You can however wrap the constructor in a new constructor and then set the prototypes equal:
function myJsGraphics(canvasDivElement) {
this.canvasDiv = canvasDivElement;
jsGraphics.call(this, cavasDivElement);
}
myJsGraphics.prototype = jsGraphics.prototype;
Now you should be able to access the element using your new constructor:
var obj = new myJsGraphics(document.getElementById('blah-elem'));
elem = obj.canvasDiv;
The whole closure thing is a little weird if you're not used to it, but the gist is that functions defined in a certain scope but available elsewhere can refer to variables in the scope in which they were defined at all times. The easiest example is when you have a function that returns a function:
function makeIncrementer(start) {
return function () { return start++; };
}
var inc = makeIncrementer(0);
var inc2 = makeIncrementer(0);
inc(); // => 0
inc(); // => 1
inc(); // => 2
inc2(); // => 0
That reference to the "start" variable is "closed over" when the function is returned from the makeIncrementer function. It cannot be accessed directly. The same thing happens in an object's constructor, where local variables are "closed" into the member functions of the object, and they act as private variables. Unless there was a method or variable reference to a private member defined in the constructor, you just can't get access to it.

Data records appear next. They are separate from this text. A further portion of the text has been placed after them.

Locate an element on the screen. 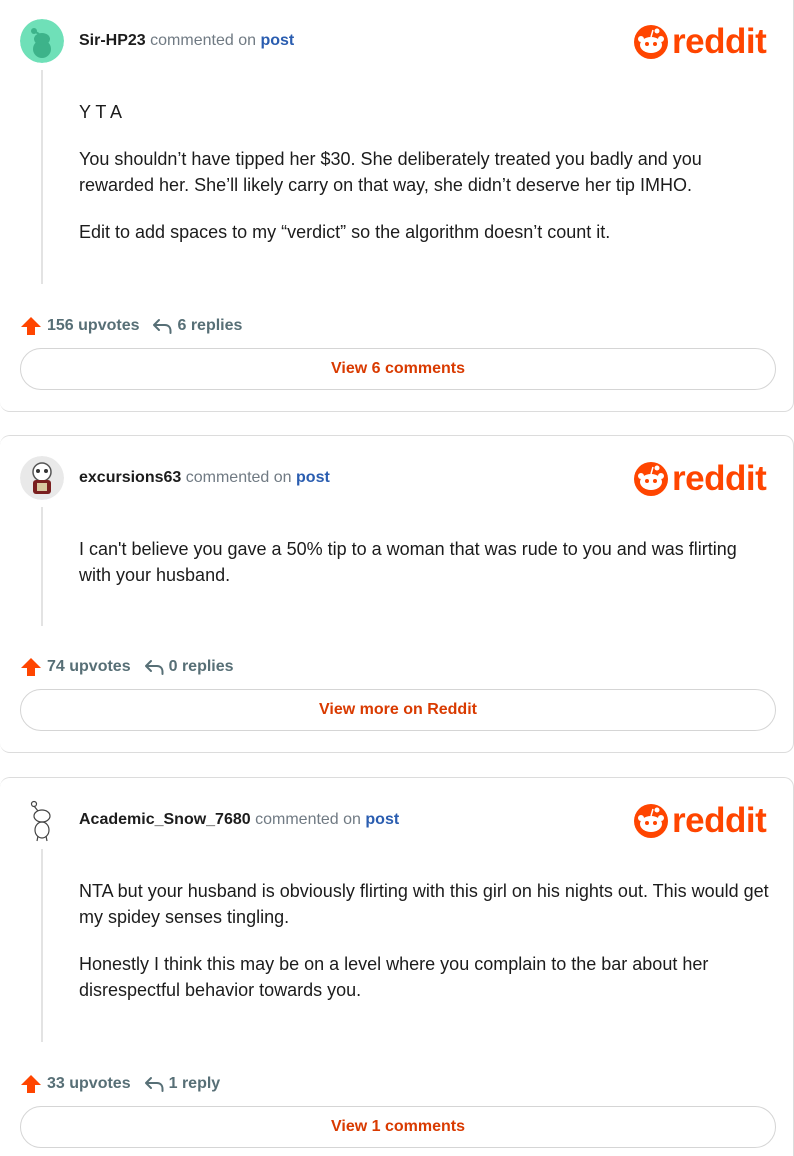 This screenshot has height=1156, width=794. upvote-count: 156 upvotes is located at coordinates (94, 326).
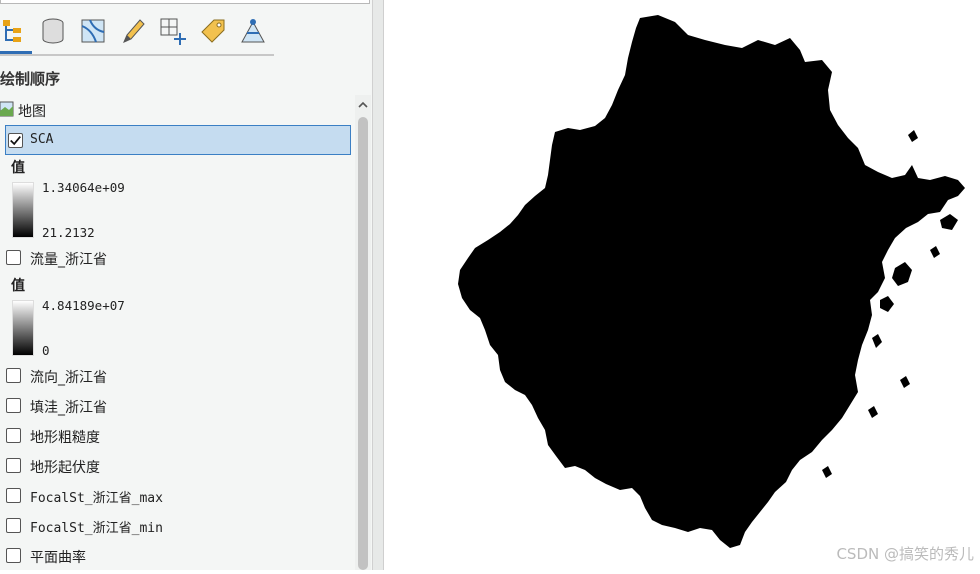 The height and width of the screenshot is (574, 980). I want to click on legend-high-value: 1.34064e+09, so click(84, 188).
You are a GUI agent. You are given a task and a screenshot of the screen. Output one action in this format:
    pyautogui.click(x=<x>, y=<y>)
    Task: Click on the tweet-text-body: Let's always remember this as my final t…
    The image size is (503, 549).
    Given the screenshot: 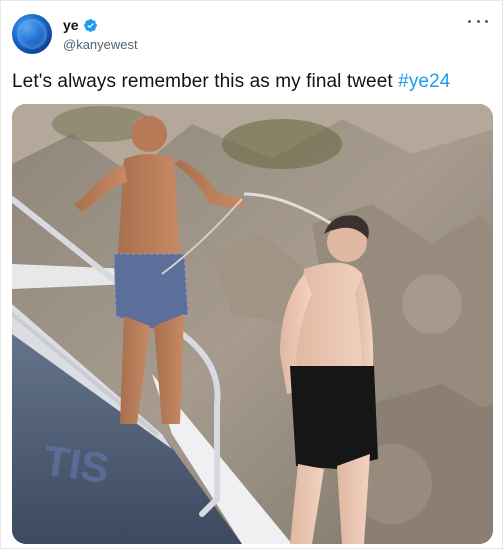 What is the action you would take?
    pyautogui.click(x=206, y=82)
    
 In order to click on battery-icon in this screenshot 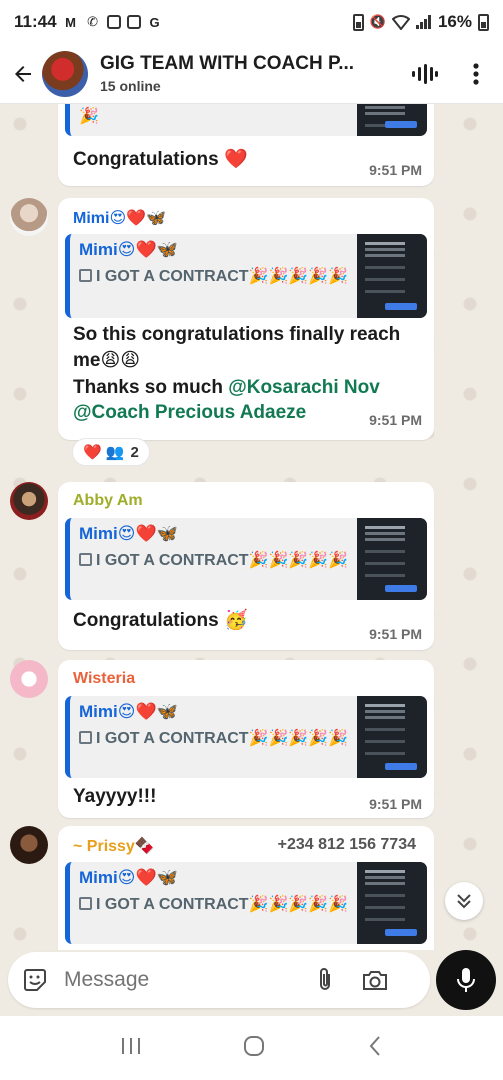, I will do `click(484, 22)`.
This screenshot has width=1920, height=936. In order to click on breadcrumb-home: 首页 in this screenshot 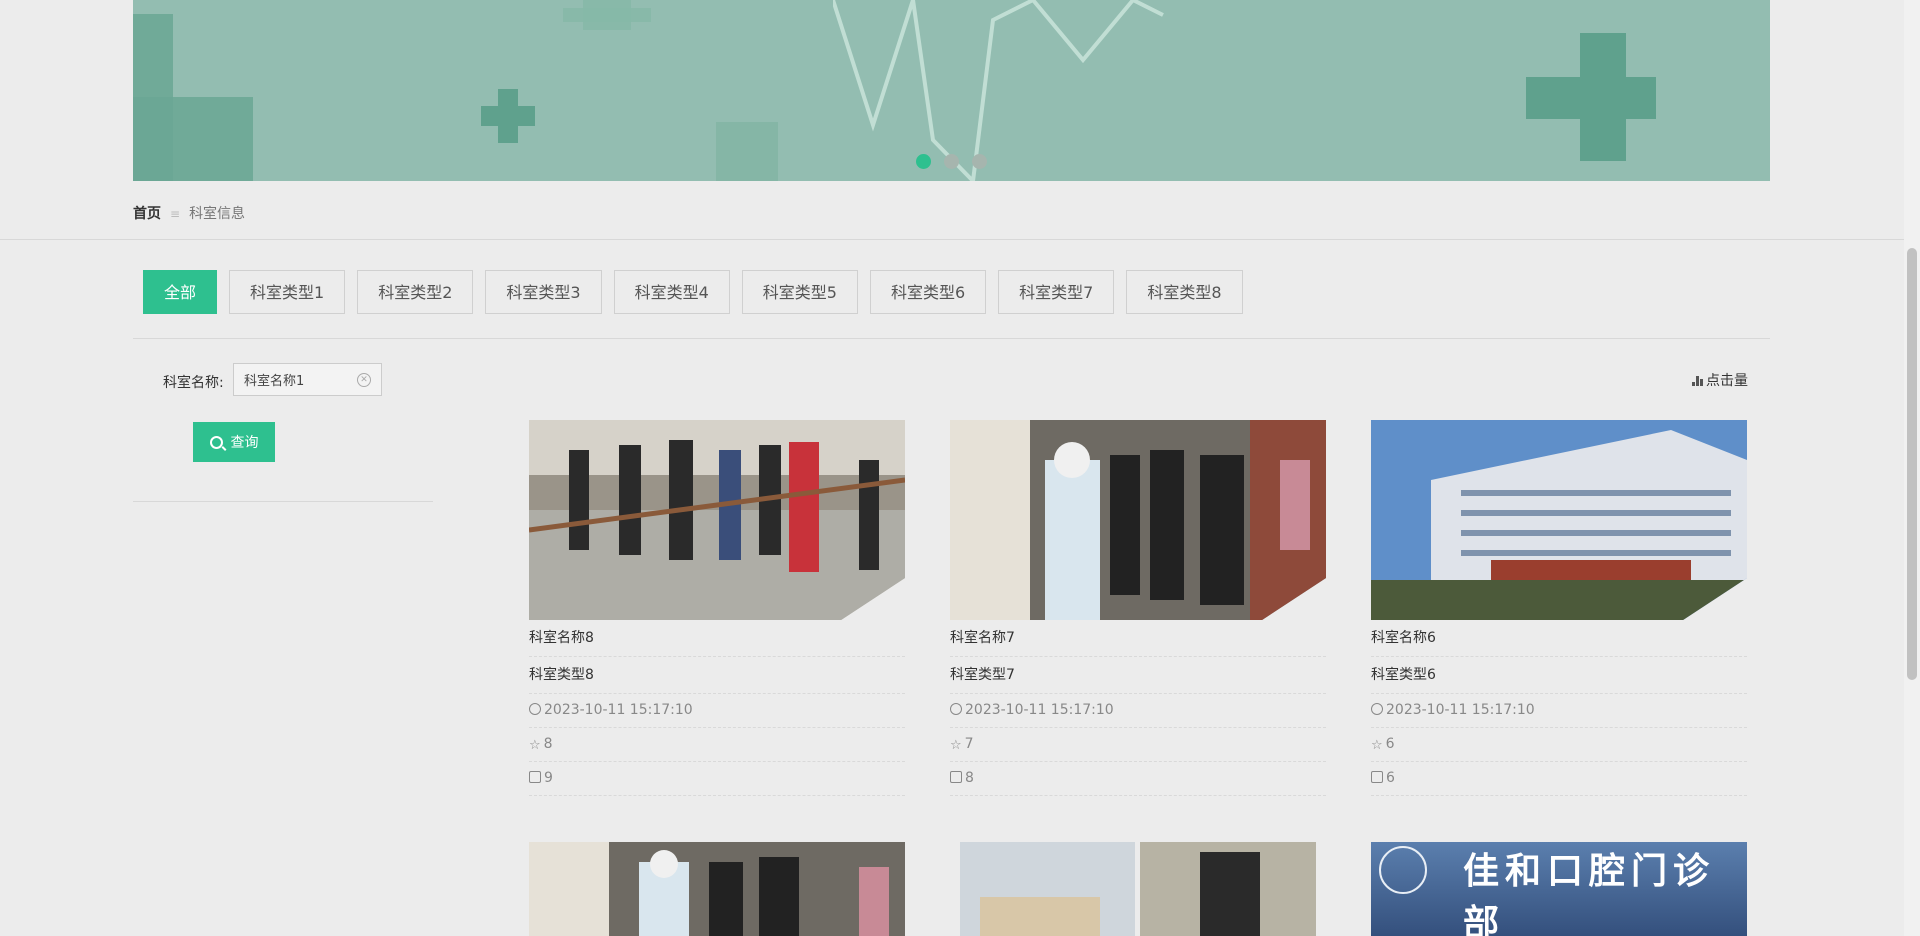, I will do `click(147, 214)`.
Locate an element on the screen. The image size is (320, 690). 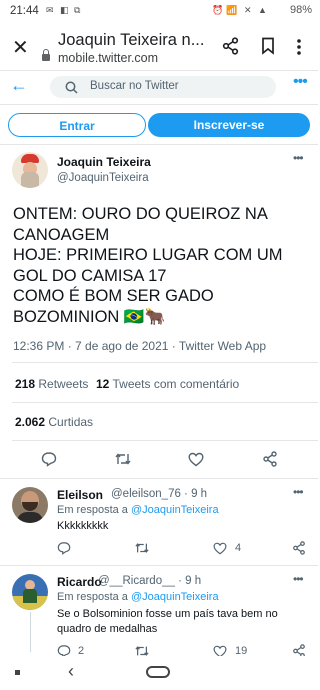
retweets-stat: 218 Retweets is located at coordinates (52, 384).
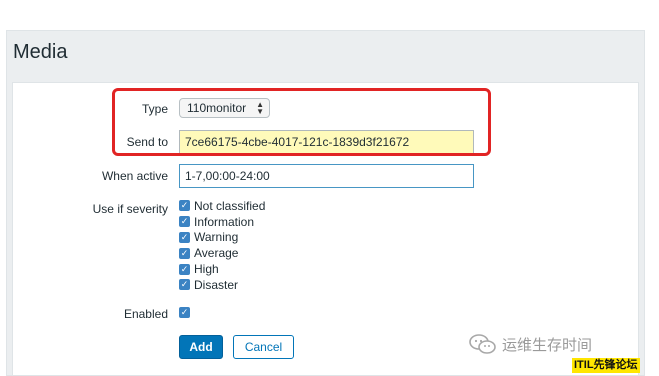 Image resolution: width=659 pixels, height=376 pixels. I want to click on severity-label-high: High, so click(206, 270).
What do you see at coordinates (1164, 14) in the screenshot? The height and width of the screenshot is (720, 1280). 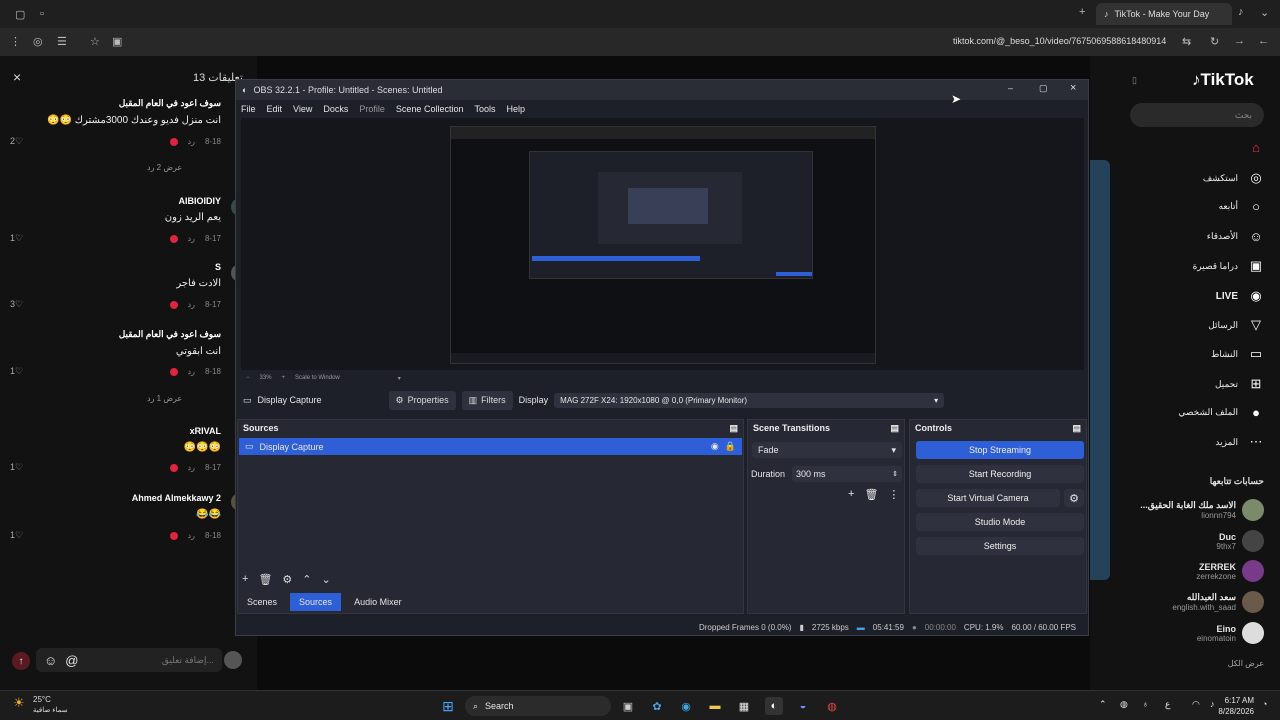 I see `tab-tiktok: ♪ TikTok - Make Your Day` at bounding box center [1164, 14].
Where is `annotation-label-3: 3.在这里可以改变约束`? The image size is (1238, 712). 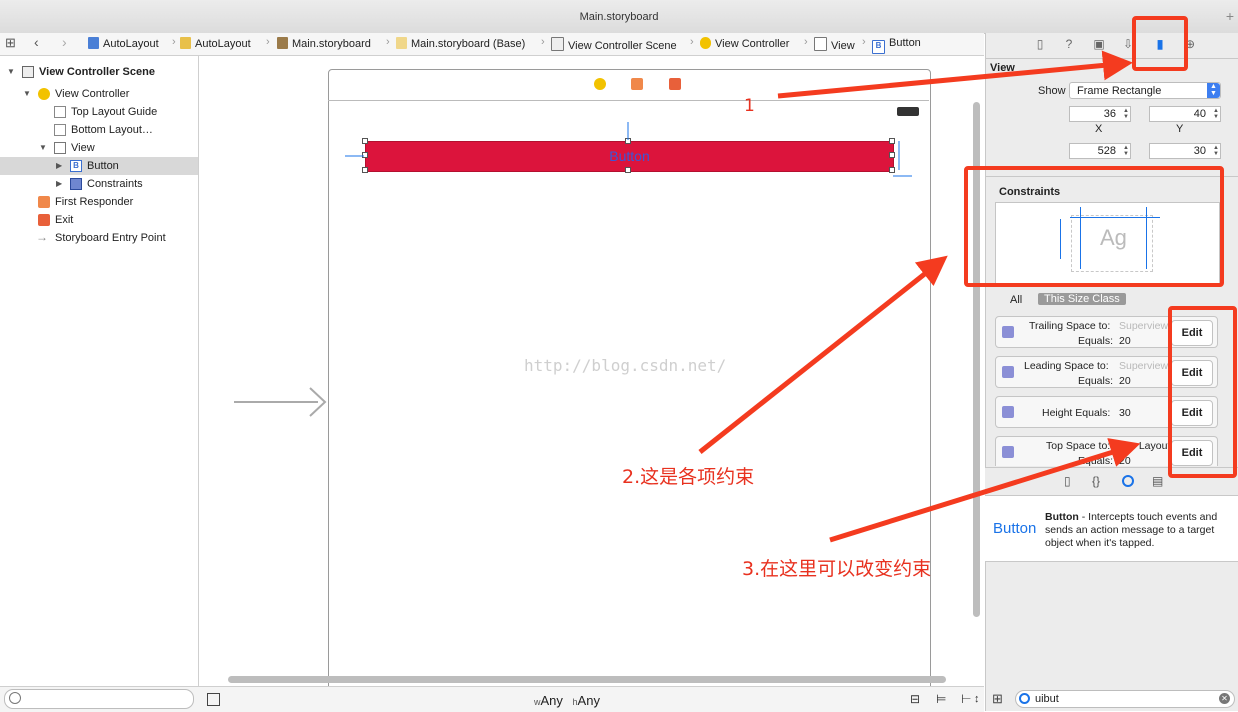 annotation-label-3: 3.在这里可以改变约束 is located at coordinates (837, 569).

This "private state" technique has become more and more idiomatic in the last few years. Personally I've found it oddly limiting when trying to quickly debug something from the console or override behavior in a 3rd party library. It's one of the few times I think "Damn it, why can't I do this with the language". I've exploited this bug in Firefox 2 to good effect when I've really needed to debug a "private variable" quickly.
I'd be curious to know when others use this idiom or when they avoid it. (#bobince I'm looking at you).
Anyway #bobince has pretty much answered your question (nutshell: No, you can't access the canvasDiv variable from the scope you are in).
However, there is one thing you can do that is a tradeoff between a hack or editing the 3rd-party library (I always go for the hack ;): you can augment the object to hold a reference you know you will need later.
Hack 1: if you control the object instantiations yourself:
var canvas = document.getElementById('canvas');
var gr = new jsGraphics(canvas);
gr._canvasDiv = canvas; // Augment because we'll need this later
// Sometime later...
gr._canvasDiv; // do something with the element
If the library supports some concept akin to a destructor (fired on unload of the page or something), be sure to null out or delete your property there too, to avoid memory leaks in IE:
delete gr._canvasDiv;
OR Hack 2: Overwrite the constructor just after including the library:
// run after including the library, and before
// any code that instantiates jsGraphics objects
jsGraphics = (function(fn) {
return function(canvas) {
this._canvasDiv = canvas;
return fn.apply(this, arguments)
}
}(jsGraphics))
Then access the element (now public) as gr._canvasDiv. Same note about deleting it on page unload applies.